Die Frage nach dem Sinn lässt sich nicht mechanisch-technisch beantworten. Wir vertrauen unser Leben Maschinen an, wenn wir uns ins Auto setzen oder in der Bahn unterwegs sind. Dann erwarten wir, dass sie funktionieren. ABS und Airbag vermitteln Sicherheit in Gefahrensituationen. Wir wissen, dass unser Computer funktioniert, weil er logischen Prozessen von Richtig und Falsch folgt. Auf das Wissen der Menschheit kann ich in Bibliotheken oder mit Hilfe des Internetlexikons Wikipedia zurückgreifen. Diese technischen Errungenschaften stehen uns Menschen heute zur Verfügung. Allerdings übertragen manche diese Erfahrungen zu schnell auf alles, was unser Leben betrifft.
Damit bleiben aber wichtige Lebensbereiche offen, die uns Menschen auszeichnen und nicht in dieses mechanistische Denken von Richtig oder Falsch, von A oder B, von „funktioniert“ oder „defekt“ hineinpassen.
Menschen sehnen sich nach Beziehungen. Darin suchen sie Geborgenheit und Annahme. Für die Entwicklung eines Kindes ist es fundamental, dass andere Menschen da sind, die sich mit dem Kind über jede neue Entdeckung freuen können. Wir benötigen Begeisterung, um uns weiterzuentwickeln. Dazu haben wir Menschen das einzigartige Zusammenspiel eines vielseitigen Körpers, eines plastischen Großhirns und einer Intuition, einer Gefühlswelt, die uns ermutigt, warnt oder auch verzweifeln lässt. Die Menschen, in deren Nähe wir heranwachsen, können unsere Entwicklung fördern oder einschränken, sie können uns ermutigen oder entmutigen. Niemand kann sich die Rahmenbedingungen aussuchen, in denen optimales Wachstum der eigenen Möglichkeiten gelingt. Umso wichtiger ist es, „trotz“ mancher Widrigkeiten, die daraus entstehen können, alles dafür zu tun, dass es ein gelingendes Leben ist oder wird. Dabei helfen keine „Wenn-dann-Überlegungen“, sondern nur die immer neue Frage: Was ist für mein Leben und das Leben der Menschen, die mir wichtig sind, bedeutsam, also WERTvoll?

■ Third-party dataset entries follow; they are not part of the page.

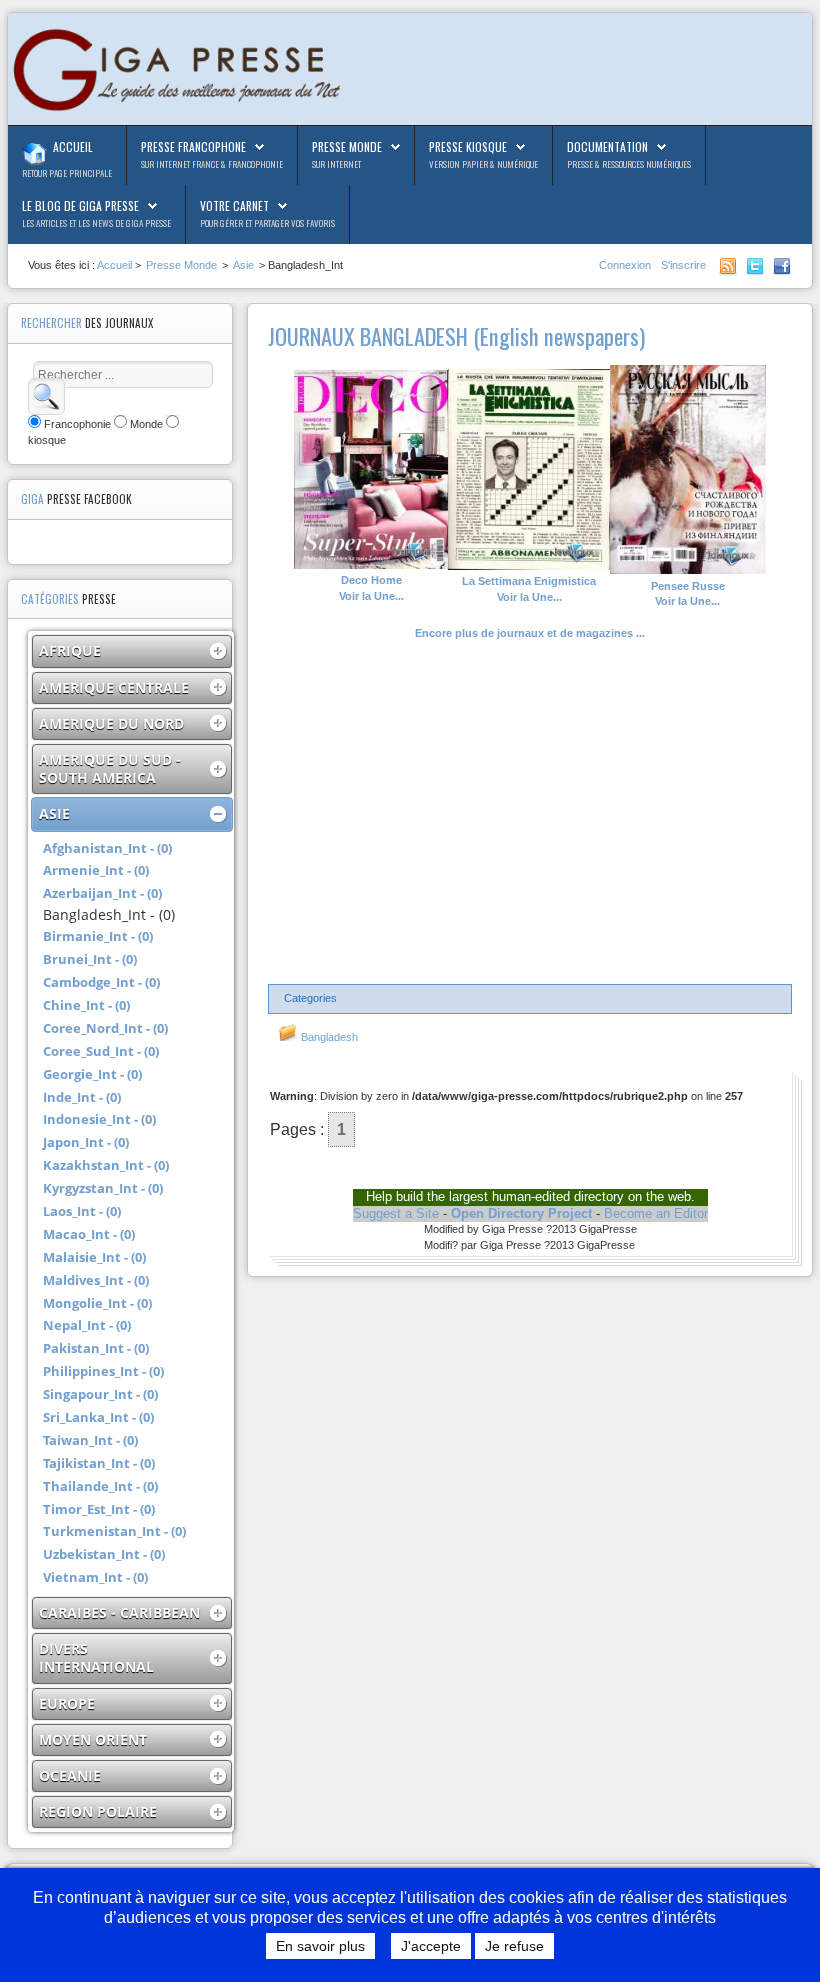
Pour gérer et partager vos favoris (267, 223)
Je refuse (514, 1946)
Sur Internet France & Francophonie (212, 164)
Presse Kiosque (468, 146)
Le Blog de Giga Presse (80, 205)
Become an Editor (656, 1213)
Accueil (73, 146)
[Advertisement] (530, 813)
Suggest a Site (396, 1213)
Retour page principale (67, 173)
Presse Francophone (193, 146)
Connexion (626, 265)
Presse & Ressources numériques (629, 164)
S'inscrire (683, 265)
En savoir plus (320, 1946)
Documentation (607, 146)
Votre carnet (234, 205)
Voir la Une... (371, 588)
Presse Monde (347, 146)
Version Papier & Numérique (483, 164)
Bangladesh (328, 1037)
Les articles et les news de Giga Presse (96, 223)
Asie (243, 265)
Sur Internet (336, 164)
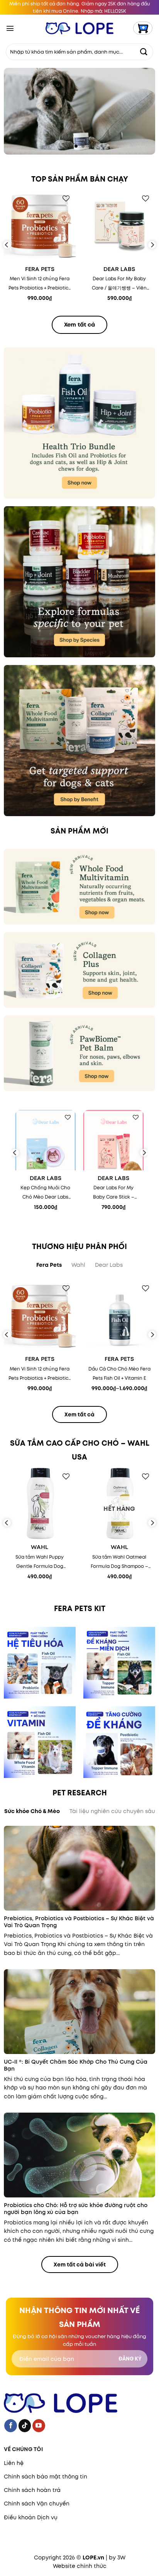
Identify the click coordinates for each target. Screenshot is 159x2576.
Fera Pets (39, 269)
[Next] (152, 244)
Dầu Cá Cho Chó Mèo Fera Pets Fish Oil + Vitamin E (119, 1373)
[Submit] (144, 51)
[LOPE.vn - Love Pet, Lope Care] (80, 28)
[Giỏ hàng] (142, 28)
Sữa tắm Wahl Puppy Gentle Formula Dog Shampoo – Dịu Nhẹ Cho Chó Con (39, 1562)
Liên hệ (14, 2463)
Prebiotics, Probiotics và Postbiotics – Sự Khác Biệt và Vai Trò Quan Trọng (79, 1922)
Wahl (39, 1547)
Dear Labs (119, 269)
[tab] (49, 1265)
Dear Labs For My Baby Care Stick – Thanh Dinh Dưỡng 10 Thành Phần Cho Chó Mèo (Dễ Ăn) (114, 1193)
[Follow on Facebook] (10, 2425)
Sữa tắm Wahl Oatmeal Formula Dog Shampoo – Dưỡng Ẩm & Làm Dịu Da (119, 1562)
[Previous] (7, 244)
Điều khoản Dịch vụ (31, 2517)
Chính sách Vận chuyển (36, 2503)
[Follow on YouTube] (38, 2425)
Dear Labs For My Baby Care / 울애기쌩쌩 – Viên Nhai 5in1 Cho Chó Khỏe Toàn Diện (119, 284)
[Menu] (10, 28)
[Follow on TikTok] (25, 2425)
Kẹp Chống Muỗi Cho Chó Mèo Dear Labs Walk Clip (45, 1193)
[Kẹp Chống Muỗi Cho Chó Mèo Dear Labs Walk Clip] (45, 1140)
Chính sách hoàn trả (32, 2490)
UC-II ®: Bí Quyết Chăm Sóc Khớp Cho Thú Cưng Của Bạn (75, 2065)
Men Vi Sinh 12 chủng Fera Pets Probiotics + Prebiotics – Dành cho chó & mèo (39, 284)
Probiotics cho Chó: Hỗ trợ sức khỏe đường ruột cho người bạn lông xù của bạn (75, 2209)
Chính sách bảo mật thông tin (45, 2476)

Ein altes Wort für die Erfahrung, die wir im Leben sammeln, ist „Weisheit“. Seit der antiken Philosophie gehört Weisheit zu den vier Kardinaltugenden. Thomas von Aquin nennt sie sogar die Mutter (Gebärerin) der anderen drei Tugenden Gerechtigkeit, Maß und Tapferkeit.
In der Weisheit steckt das Erkennen dessen, was gut ist und was dem Leben dient. Zugleich ist damit aber auch die Aufforderung verbunden, das Erkannte umzusetzen. Im Rheinland spricht man vom „Rheinischen Imperativ“ des „Man-müsste“ (frei nach Konrad Beikircher). So kann zum Beispiel der Keller voller Gerümpel der ganzen Familie auf die Nerven gehen, weil jeder sucht, ohne zu finden, und immer wieder jemand fluchend an einen Gegenstand stößt. Der einfache Weg, mit dem Aufräumen zu beginnen, wird vertagt auf irgendwann.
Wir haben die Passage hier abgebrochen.